Phú Mỹ (Vietnamese: Phường Phú Mỹ) is a ward of Ho Chi Minh City, Vietnam. It is one of the 168 new wards, communes and special zones of the city following the reorganization in 2025.

==Geography==
According to Official Dispatch No. 2896/BNV-CQĐP dated May 27, 2025 of the Ministry of Home Affairs, following the merger, Phú Mỹ has a land area of 70.92 km², the population as of December 31, 2024 is 78,641 people, the population density is 1,108 people/km².

==History==
After 1975, Phú Mỹ was a commune of Châu Thành district.

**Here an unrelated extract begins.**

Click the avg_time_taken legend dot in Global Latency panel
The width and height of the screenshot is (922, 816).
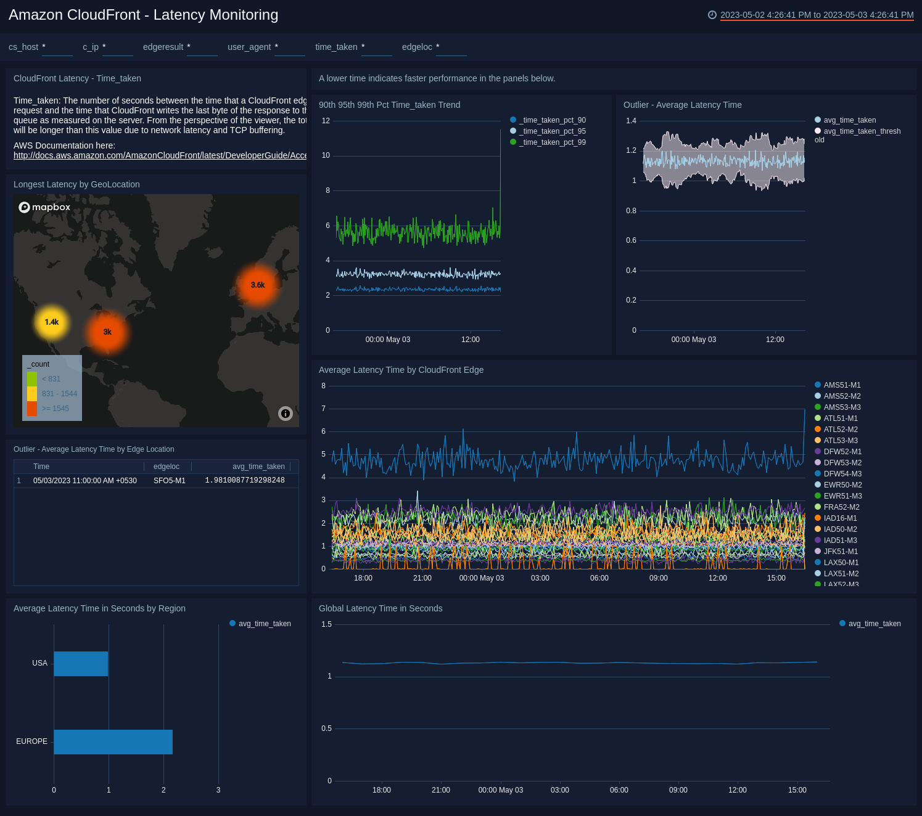tap(842, 624)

On December 8th 1982, the Council of Ministers issued Decision No. 192-HĐBT which states that:
- Phú Mỹ commune will be split into two communes: Phú Mỹ and Mỹ Xuân
- Trảng Lớn hamlet of Phú Mỹ commune will be integrated into Hắc Dịch commune

On June 2, 1994, the Government issued Decree No. 45-CP. It states that:
- Phú Mỹ commune will become part of the newly established Tân Thành district
- The township of Phú Mỹ – capital of Tân Thành district – will be established from the entire 3,100 hectares of land area and 7,765 people of Phú Mỹ commune.

On October 7, 2013, the Ministry of Construction issued Decision No. 969/QD-BXD on recognizing the expanded Phú Mỹ township as a type IV urban area.

On April 12, 2018, Tân Thành district was dissolved to form the new district-level town of Phú Mỹ, the township became a ward of Phú Mỹ town.

On June 16, 2025, the National Assembly Standing Committee issued Resolution No. 1685/NQ-UBTVQH15 on the arrangement of commune-level administrative units of Ho Chi Minh City in 2025 (effective from June 16, 2025). Accordingly, the entire land area and population of Phú Mỹ and Mỹ Xuân wards of the former Phú Mỹ city will be integrated into a new ward named Phú Mỹ (Clause 111, Article 1).